Introduction
ABSTRACT: This introductory talk at the Cosmic Questions conference
(presented by Joel Primack) summarized some earlier pictures of the universe and
some pictures based on modern physics and cosmology.
Today cosmologists are telling each other at every
conference that this is the golden age - or at least a golden age - of
cosmology. It is a tremendously
successful period because we are seeing the death of so many theories! Back in 1984 George Blumenthal, Sandra
Faber, Martin Rees, and I published a paperin which we described the theory of
cold dark matter and worked out two versions of it in some detail. A
couple of years later Jon Holtzman, a student with Sandra Faber and me, worked
out 96 different variants of the cold dark matter scenario. Now, I am proud to say, all but one of them
are pretty convincingly ruled out. But
the one that is left (which is closely related to one of the two in our
original paper) may actually be right. That is fantastic progress!

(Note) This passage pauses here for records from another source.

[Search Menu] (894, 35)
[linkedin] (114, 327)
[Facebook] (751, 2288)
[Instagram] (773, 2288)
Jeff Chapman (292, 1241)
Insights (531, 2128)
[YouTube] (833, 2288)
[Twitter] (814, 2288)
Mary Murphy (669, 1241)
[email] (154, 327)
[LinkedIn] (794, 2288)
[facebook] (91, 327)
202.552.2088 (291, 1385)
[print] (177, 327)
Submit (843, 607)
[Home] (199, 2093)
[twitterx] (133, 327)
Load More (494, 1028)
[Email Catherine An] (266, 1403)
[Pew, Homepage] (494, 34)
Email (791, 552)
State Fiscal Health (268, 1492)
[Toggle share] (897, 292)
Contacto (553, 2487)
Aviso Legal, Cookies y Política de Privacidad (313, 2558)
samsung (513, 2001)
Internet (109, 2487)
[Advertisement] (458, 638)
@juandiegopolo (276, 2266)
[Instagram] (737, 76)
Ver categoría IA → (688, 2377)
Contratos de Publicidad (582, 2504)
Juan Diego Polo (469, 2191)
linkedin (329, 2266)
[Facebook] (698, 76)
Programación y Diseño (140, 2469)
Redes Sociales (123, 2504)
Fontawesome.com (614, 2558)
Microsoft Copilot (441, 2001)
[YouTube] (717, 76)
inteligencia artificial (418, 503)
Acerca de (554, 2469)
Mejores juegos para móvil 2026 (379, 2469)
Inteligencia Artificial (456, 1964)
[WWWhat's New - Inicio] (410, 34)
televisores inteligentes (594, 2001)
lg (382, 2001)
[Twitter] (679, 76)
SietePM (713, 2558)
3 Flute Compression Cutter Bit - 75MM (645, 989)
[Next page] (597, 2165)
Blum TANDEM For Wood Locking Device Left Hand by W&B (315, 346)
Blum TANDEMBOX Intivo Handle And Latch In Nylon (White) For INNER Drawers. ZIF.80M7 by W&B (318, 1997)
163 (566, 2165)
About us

Now as we are trying to put
together a picture of the whole universe, its origin, evolution, structure, and
future - that is what cosmology is all about - the question arises whether this
has any broader implications. Does it
matter to people as people, and not just as cosmologists (or other kinds of
scientists)? I think it does, but that
is for you to decide. I hope this
Cosmic Questions volume helps.
What I am
going to do in the rest of this paper is to try to explain cosmology, not in a
technical way, but rather through stories and pictures, especially
pictures. That is the way most people
throughout history have experienced cosmology.
Not as a series of scientific theories that are put forward as hopeful
explanations to be tested against data - which is what we do as professional
cosmologists - but rather as an understanding that one can grasp and visualize:
a picture.
The joke about cosmology
used to be that it was the only field of science in which the ratio of theory
to data was infinite. But now the
situation is reversed, and the ratio has gone to almost zero. Today data is
flowing in so fast from new instruments that the question is whether a single
one of the current theories can survive. If one theory survives the present
onslaught of data, it will be revolutionary.
The advent of a new
cosmology can radically change the culture of its time. In particular, the scientific revolution of
the 16th and 17th centuries helped end the Middle Ages
and bring about the European Enlightenment.
But it also split scientific knowledge from human meaning, which was at
the time largely determined by religion.
How will a new picture of the universe at the turn of the 21st
century affect global culture? That is
one of the questions explored in this Cosmic Questions volume.